Else Kuschow bestätigte das und wusste noch mehr: "Bürgermeister Bachhuber hat die Rodelbahn feierlich eingeweiht. Dazu spielte die Stadtkapelle unter Leitung von Kapellmeister Franz Müller."
Die Stadt hatte die Bahn für ihre Jugend und für Touristen angelegt. Auch für Ordnung wurde gesorgt. Christe Bock wurde da sehr konkret: "Wir durften niemals auf der Piste sondern nur rechts neben ihr wieder nach oben gehen. Also, wenn wir da zehnmal runtergesaust und mühsam wieder hochgestiegen sind, reichte es für diesen Tag. Und wichtig war auch: Auf den Abfahrtshügel ging man von hinten hoch, niemals von vorn. Immer haben welche aufgepasst, und wenn es die Ältesten waren." Herr Stimm am Weinbergsweg hatte den Geschwistern einen Bob mit Lenkrad geschenkt. Vier Mann fanden auf dem Bob Platz.
Die Schule führte dort Sportunterricht durch. Oftmals trafen sich die Schüler mit ihrem Lehrer erst am Nachmittag. "Mit uns kam unsere Klassenlehrerin Frau Feiler mit," erinnerte sich Christa Bock.
Ob dort auch Wettkämpfe stattgefunden haben? Daran kann sich niemand erinnern. Die Rodelbahn war eben eine tolle, beliebte Volkssportanlage. Noch 1948 legten sich die Lychener Jugendlichen kräftig in die Kurven. "Aus Angst vor den Russen," so meinten einige, "traute sich später niemand mehr dorthin."
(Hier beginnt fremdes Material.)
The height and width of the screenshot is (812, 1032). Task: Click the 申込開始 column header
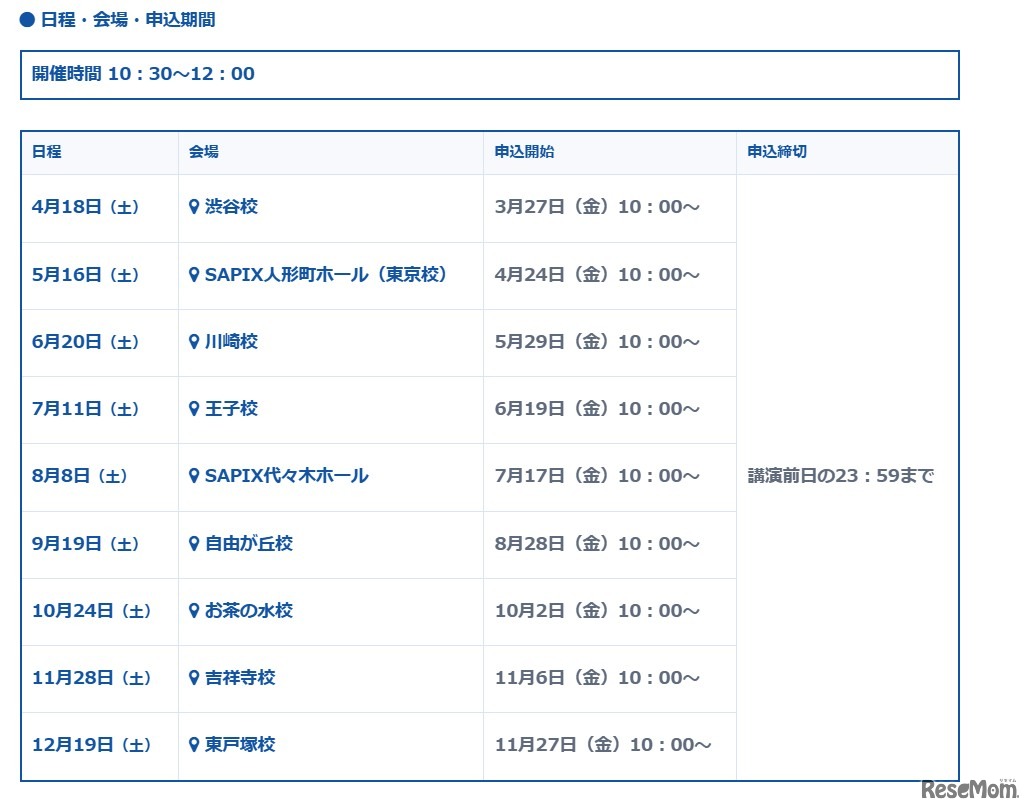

In der Zeitschrift "Sportkameradschaft Hohenlychen", Heft 6. Weihnachten 1938, heißt es in dem Artikel "Hohenlychener Wintersport": "Der sportliche Leiter hat denn wohl auch dafür gesorgt, daß bei genügender Schneehöhe eine Anzahl von Rodel- und Lenkschlitten aus dem Schuppen gezogen wurden, um in langer Reihe hinter dem Pony her durch den Winterwald zu gleiten oder jenseits der neuen Templiner Landstraße auf der Hohenlychener Bobbahn Schlitten für Schlitten zu Tale zu sausen."
Als Fachmann für Eissport berichtete Hubert Reddersen in der Zeitschrift: "Im Eisschießen werden Rekorde aufgestellt, wer von Lychen bis zum Waldfrieden die wenigsten Würfe benötigte. Meisterschaften werden ausgetragen und manche Tafel Schokolade und manche 'Halbe' ging dabei verloren. - Wohl selten wurde über so viele urkomische Szenen gelacht, wie beim Eishockey." Und weiter: "Alle Eisschießer traten an und daneben auch einige Kunstläufer, die elegant ihre mißglückten Kurven zogen."
"Erika Krasemann," so wusste heute noch Erika Bondzio, "drehte im blauen Kleidchen mit Pelzbesatz und Pelzmütze zusammen mit Annemie Eisert elegant ihre Pirouetten. All' dies geschah auf dem Zenssee". Erika Krasemann fügte im Gespräch den beachtenswerten Satz hinzu, dass auch Pastor Knothe begeisterter Schlittschuhläufer war.
Aber zurück zur Rodelbahn: In "Luftkurort Lychen. Das märkische Interlaken. ein Führer durch die Stadt und ihre Umgebung", 1927, ist extra ausgewiesen: "Ein Wegweiser deutet die Richtung der Rodelbahn an."
Heute steht dort kein Wegweiser mehr. Aber was spricht dagegen, ihn wieder aufzustellen? In gemeinnütziger Arbeit könnte die traditionsreiche Rodelbahn in der Buchheide wieder flott gemacht werden. Für Ski-Langläufer wäre das auch ein Start über eine weite Strecke am Waldrand und dem Wolfsgraben entlang bis hinunter zum Großen-Lychensee. Und dem nimmer müden Skeptiker sei entgegnet: Es gibt immer wiederr mal schneereiche, kalte Winter wie der letzte. Und - auf der Rodelbahn, vor allem aufwärts - würden so manche Pfunde purzeln!